*What is required*: Nothing but the lines below from the one that contains "How do I perform: Click" through the one that contains "This screenshot has width=873, height=507." should be retyped, exactly and including both ends. Do not include pictures.

Stored data entries

=== Section Start ===

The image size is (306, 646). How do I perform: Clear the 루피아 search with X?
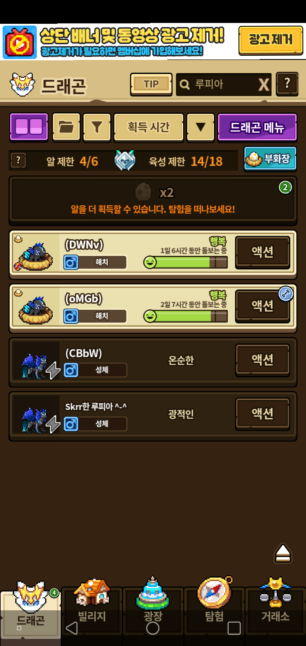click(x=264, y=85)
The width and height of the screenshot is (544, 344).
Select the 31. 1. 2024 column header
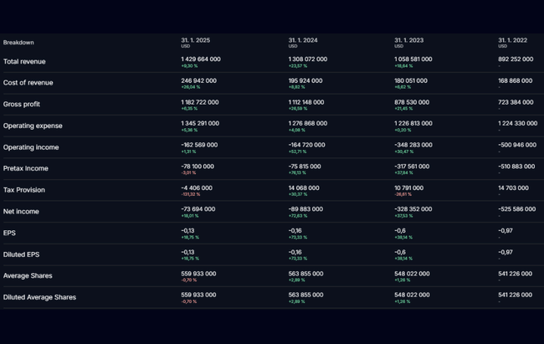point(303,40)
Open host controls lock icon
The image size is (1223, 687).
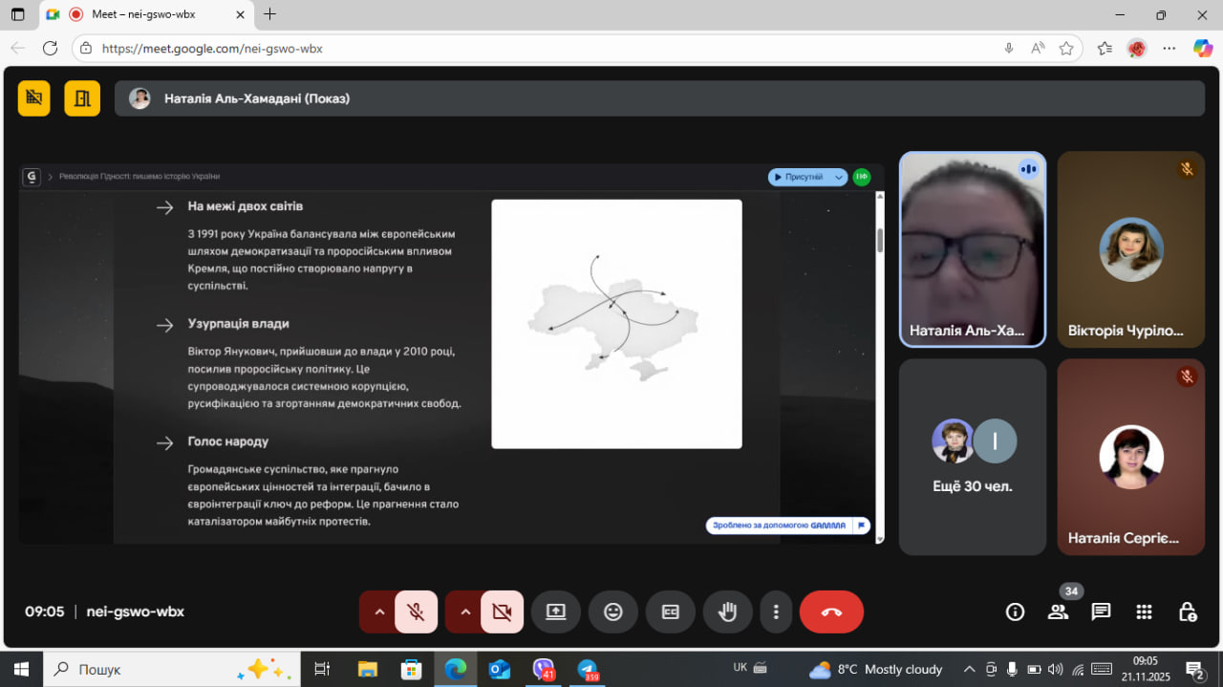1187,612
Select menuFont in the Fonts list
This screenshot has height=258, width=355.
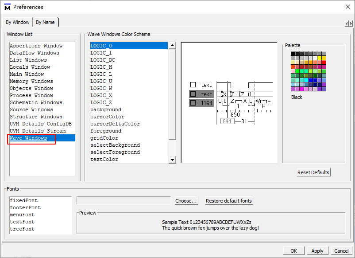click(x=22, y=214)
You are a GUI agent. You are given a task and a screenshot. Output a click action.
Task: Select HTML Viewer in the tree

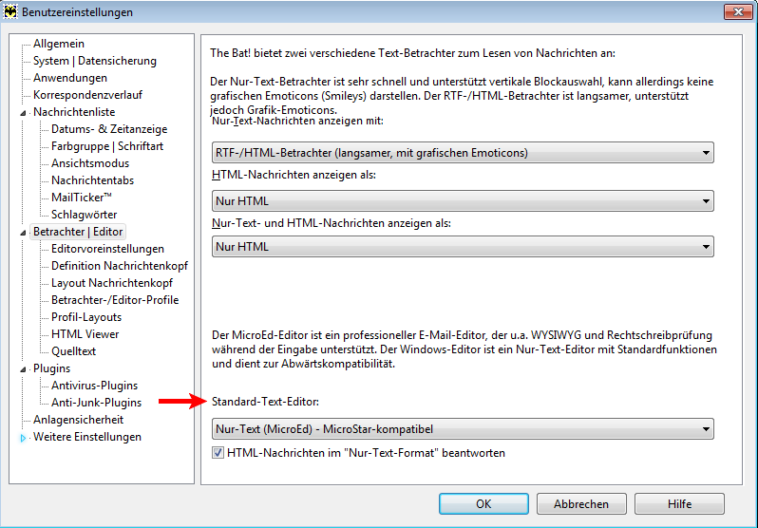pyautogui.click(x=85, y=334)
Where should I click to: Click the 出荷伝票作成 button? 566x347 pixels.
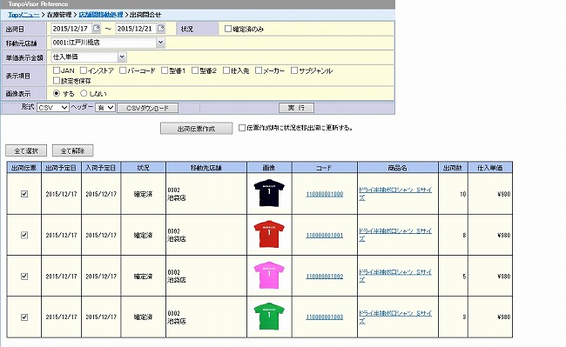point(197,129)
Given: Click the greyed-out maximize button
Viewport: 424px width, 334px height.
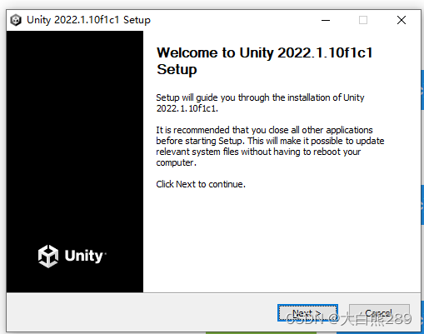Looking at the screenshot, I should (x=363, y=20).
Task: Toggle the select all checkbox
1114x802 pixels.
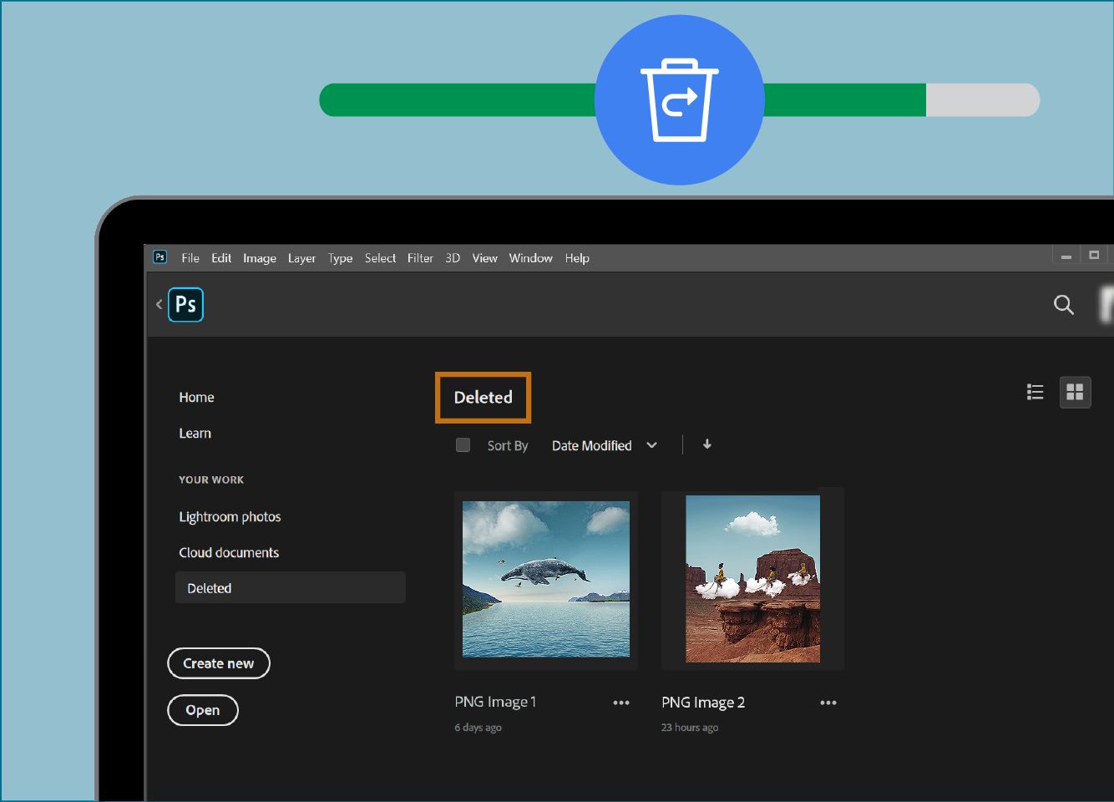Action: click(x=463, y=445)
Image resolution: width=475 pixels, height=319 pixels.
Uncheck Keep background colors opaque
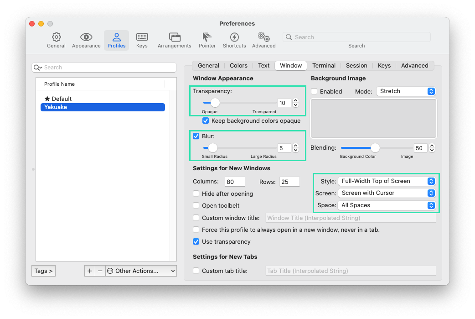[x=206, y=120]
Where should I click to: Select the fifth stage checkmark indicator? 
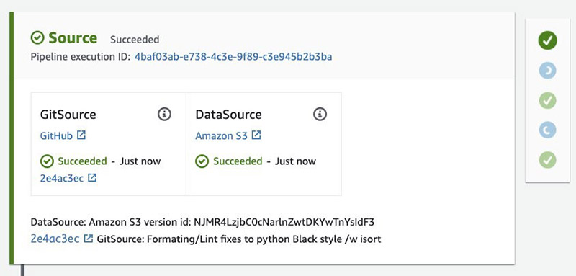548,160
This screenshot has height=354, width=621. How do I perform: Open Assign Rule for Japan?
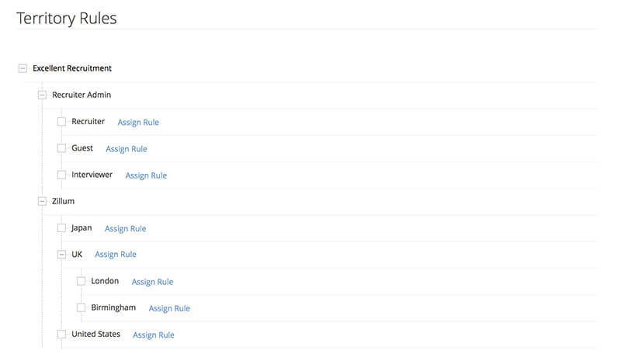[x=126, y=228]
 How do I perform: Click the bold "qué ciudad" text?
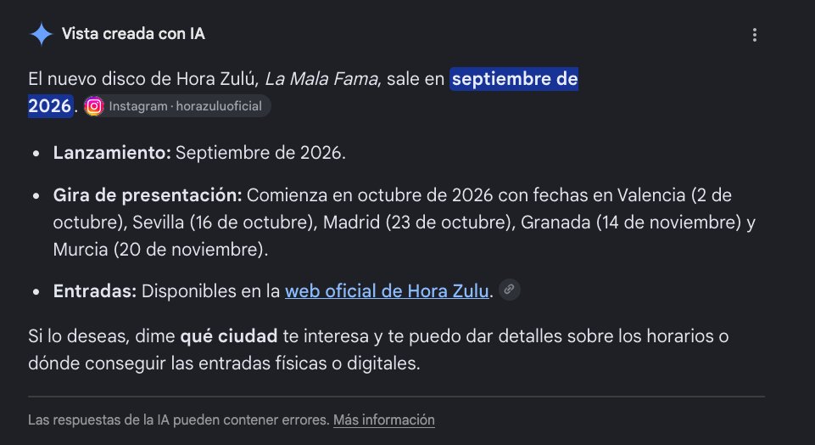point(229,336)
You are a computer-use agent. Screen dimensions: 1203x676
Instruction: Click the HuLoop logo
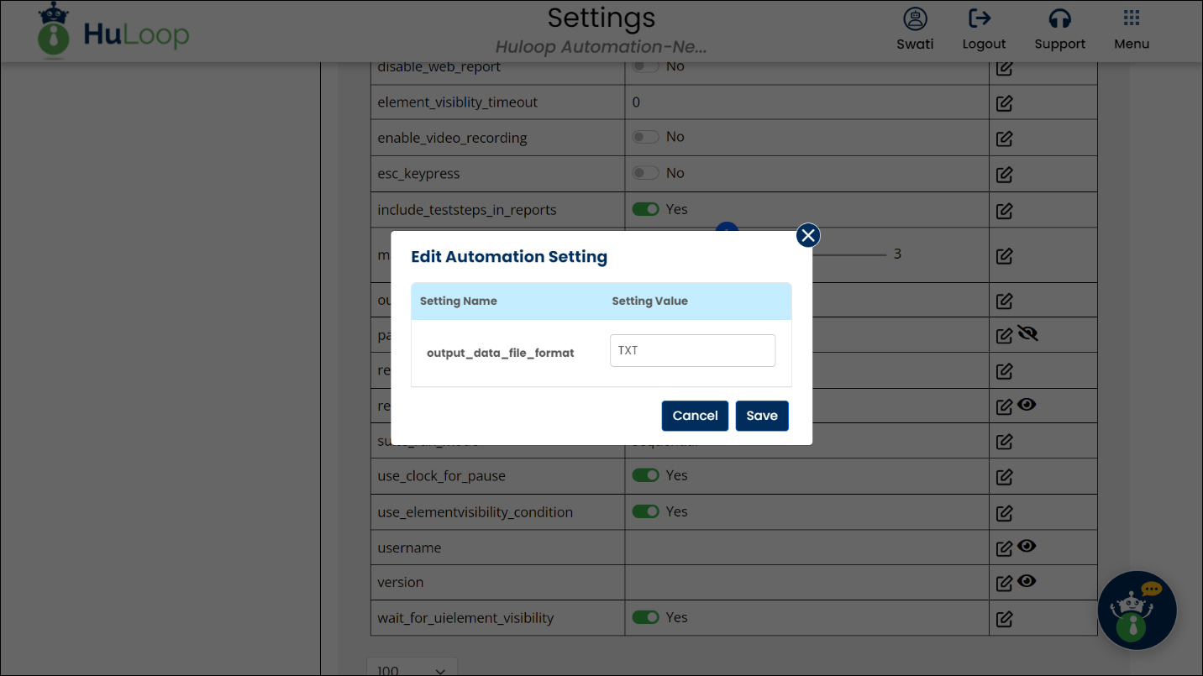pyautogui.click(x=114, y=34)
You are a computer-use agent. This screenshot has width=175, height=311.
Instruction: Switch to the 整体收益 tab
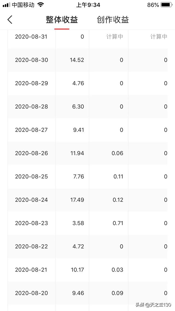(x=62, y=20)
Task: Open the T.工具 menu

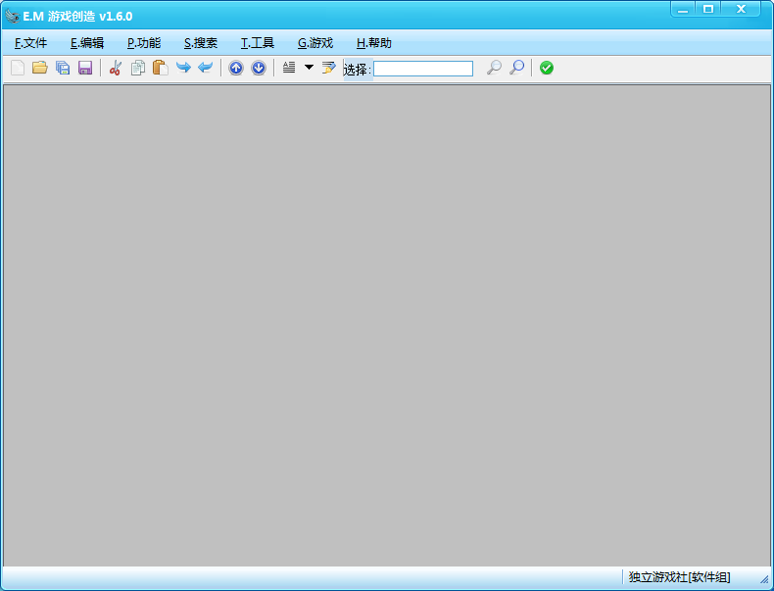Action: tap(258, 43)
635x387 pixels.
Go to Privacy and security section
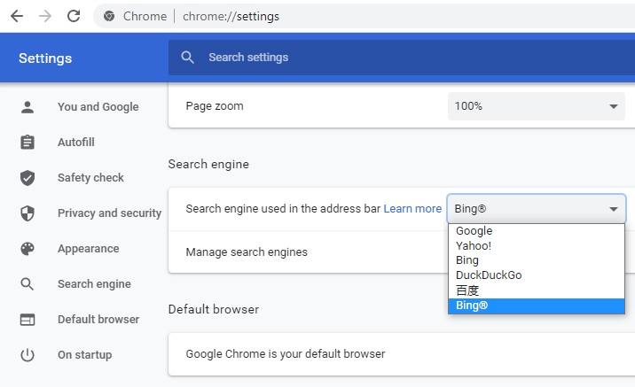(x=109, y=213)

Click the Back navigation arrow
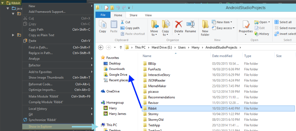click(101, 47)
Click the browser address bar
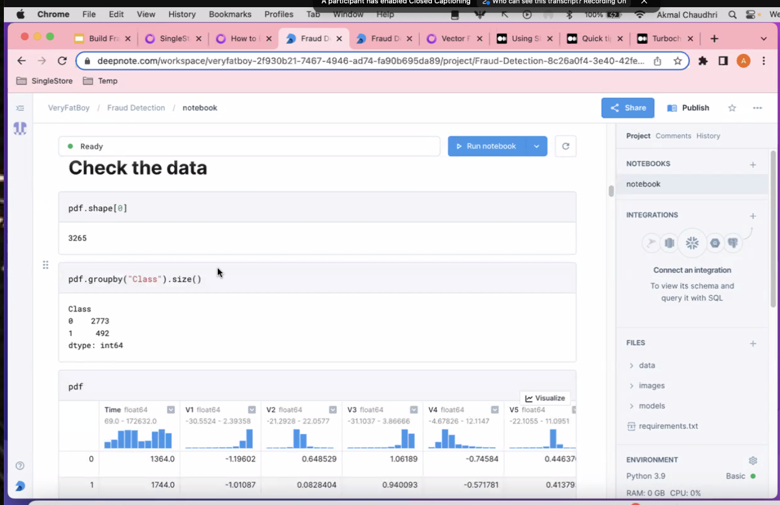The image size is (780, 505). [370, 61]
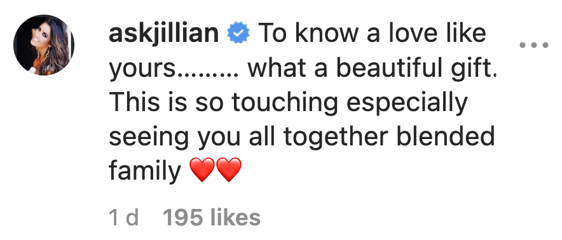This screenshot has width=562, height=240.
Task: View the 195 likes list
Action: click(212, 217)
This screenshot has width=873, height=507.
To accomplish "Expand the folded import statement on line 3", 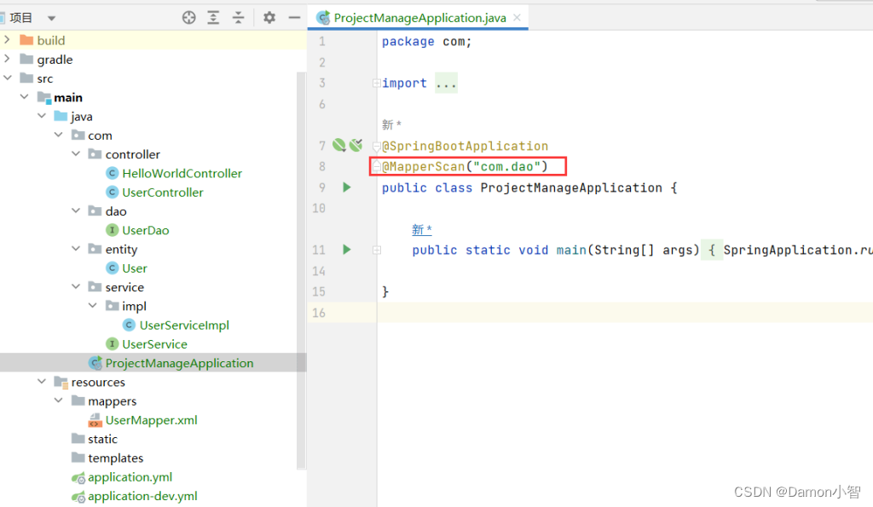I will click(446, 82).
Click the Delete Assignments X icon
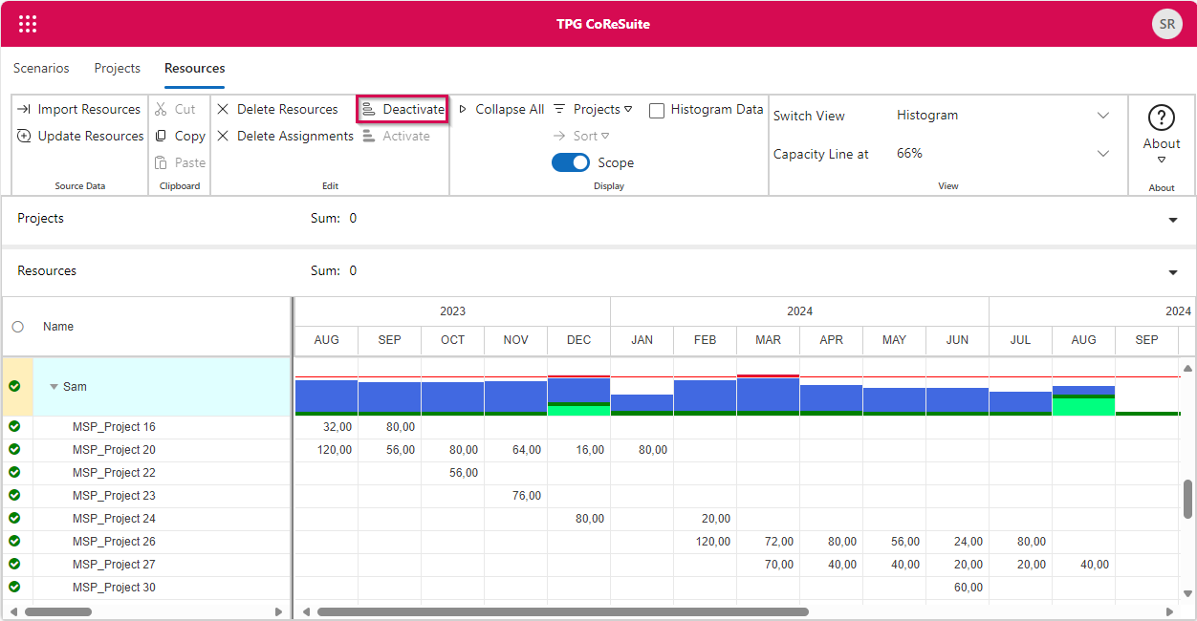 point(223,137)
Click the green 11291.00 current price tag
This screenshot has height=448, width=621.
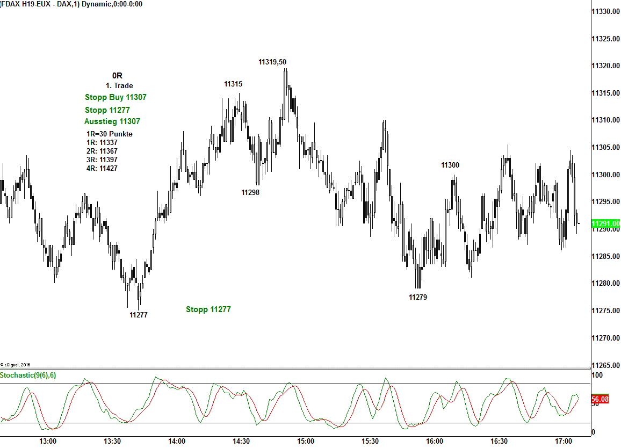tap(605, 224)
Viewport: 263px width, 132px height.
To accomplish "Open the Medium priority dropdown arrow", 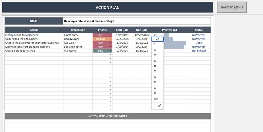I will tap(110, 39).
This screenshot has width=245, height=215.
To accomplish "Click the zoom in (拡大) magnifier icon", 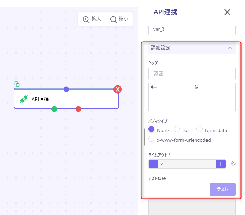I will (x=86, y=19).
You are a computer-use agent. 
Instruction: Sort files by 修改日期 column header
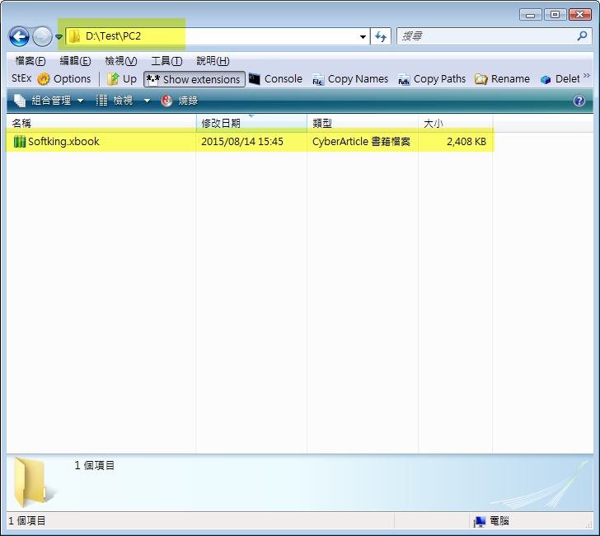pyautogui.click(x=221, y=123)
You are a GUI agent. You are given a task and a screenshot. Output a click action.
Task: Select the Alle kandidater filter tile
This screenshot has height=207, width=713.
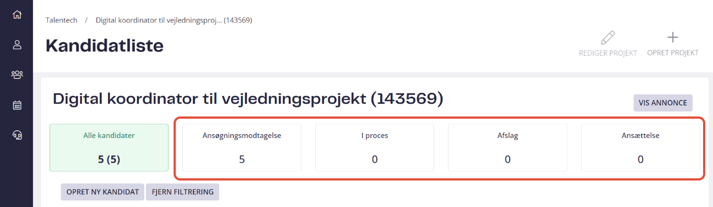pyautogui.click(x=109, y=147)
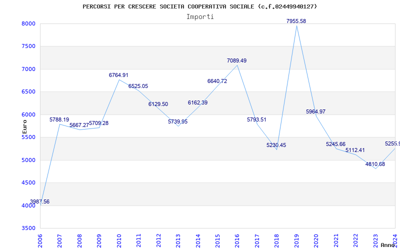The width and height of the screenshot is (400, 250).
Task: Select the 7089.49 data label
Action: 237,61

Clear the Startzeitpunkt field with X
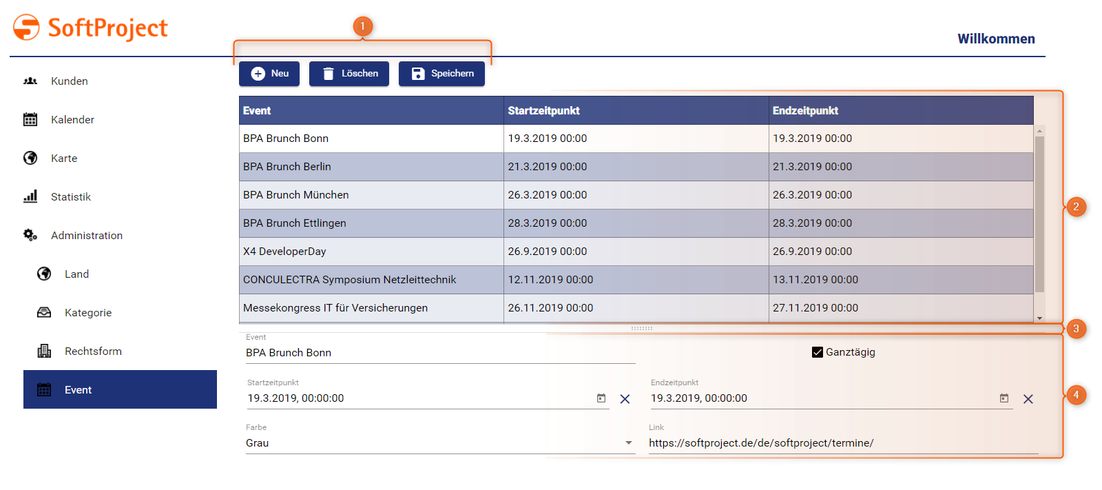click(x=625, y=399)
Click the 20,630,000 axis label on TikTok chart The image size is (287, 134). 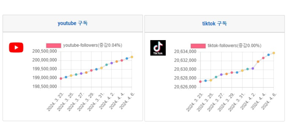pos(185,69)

=== Section End ===

*Exercise result*:
 How do I perform: Click the bold "qué ciudad" text?
point(229,336)
You are a computer-use agent. Screen dimensions: 1203x676
Instruction: Click the HuLoop logo
pyautogui.click(x=114, y=34)
You are a computer-use agent. This screenshot has width=175, height=311.
Instruction: Switch to the 整体收益 tab
(x=62, y=20)
Task: Open the T.工具 menu

Action: tap(258, 43)
635x387 pixels.
Go to Privacy and security section
(x=109, y=213)

Click the Back navigation arrow
click(101, 47)
Click the browser address bar
The image size is (780, 505). [370, 61]
This screenshot has width=562, height=240.
Task: View the 195 likes list
Action: click(212, 217)
This screenshot has width=873, height=507.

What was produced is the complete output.